O’Neill: We’ve never felt this kind of urgency on a production before. Animals were literally dying as we were filming, so it was important for us to fundraise and produce quickly. After we won the Hetherington last year, we thought we could leverage the win into a deal with a more traditional, cash-rich production company who could greenlight the project quickly. At first, it seemed like this was the right strategy — The Ark got optioned by a big company — but then we ended up waiting around for that green light for several months.

We are much better at making than waiting, so we ended up jumping out of the option and sticking with the DIY production methods that have always served us well. We shot in San Diego using a ten-camera GoPro rig, then did a Kickstarter campaign to raise money for Kenya, and that campaign helped us attract the attention of a VR company called Springbok, who filled in the final gaps in our budget.

The craziest thing about all of this is that we ended up coming in six months ahead of our original production schedule. That never happens.

Filmmaker: My initial expectation was that the piece would primarily be contemplative, spending time in the presence of a vanishing animal, but you also focus on cryogenic zoos, in vitro fertilization, and stem cell research.

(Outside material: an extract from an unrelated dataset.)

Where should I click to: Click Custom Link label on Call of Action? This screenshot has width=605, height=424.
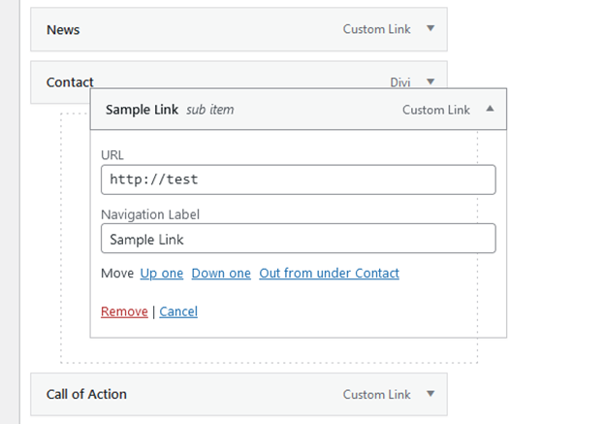376,394
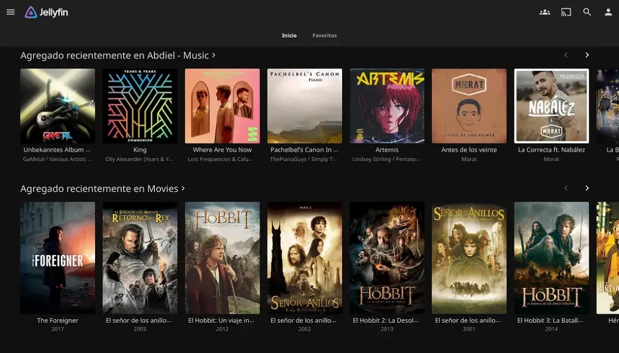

How did those play into your project?

Jongsma: To put it in very simple terms, San Diego and Scripps are trying to turn skin cells of already deceased rhinos into stem cells which they then try to turn into sperm and egg cells which you could then fertilize and implant in a different rhino species. This way you could potentially bring them back with some genetic diversity by ensuring the mating of two animals who would have never met in the wild.

O’Neill: This opens up the question at the heart of the project: should we do this? We have the power to destroy species, and we wield that power indiscriminately. Now it’s starting to look like we have the power to bring these species back. Is it our duty to do so?

Filmmaker: This is a bit different from your previous work, though it’s consonant with it in other ways. What are you planning on next?

Jongsma: In The Ark we use split screens to tell our story. If you look to the front you see Kenya. If you look behind you, you see San Diego. In this way, the storytelling is very much in line with what we started with Empire. We are used to creating stories where we have multiple screens playing simultaneously. We like playing with perception of time and place.

O’Neill: The themes and ideas that we’re working with in The Ark are the themes and ideas that we’re currently obsessed with. We’re thinking a lot about the future, and about what life in the post-natural world will look and feel like. It has something to do with becoming parents, I think, and our next project with POV, Exit, addresses these themes even more directly. We’ve also got another animal-focused VR documentary in the works that we’re very excited about.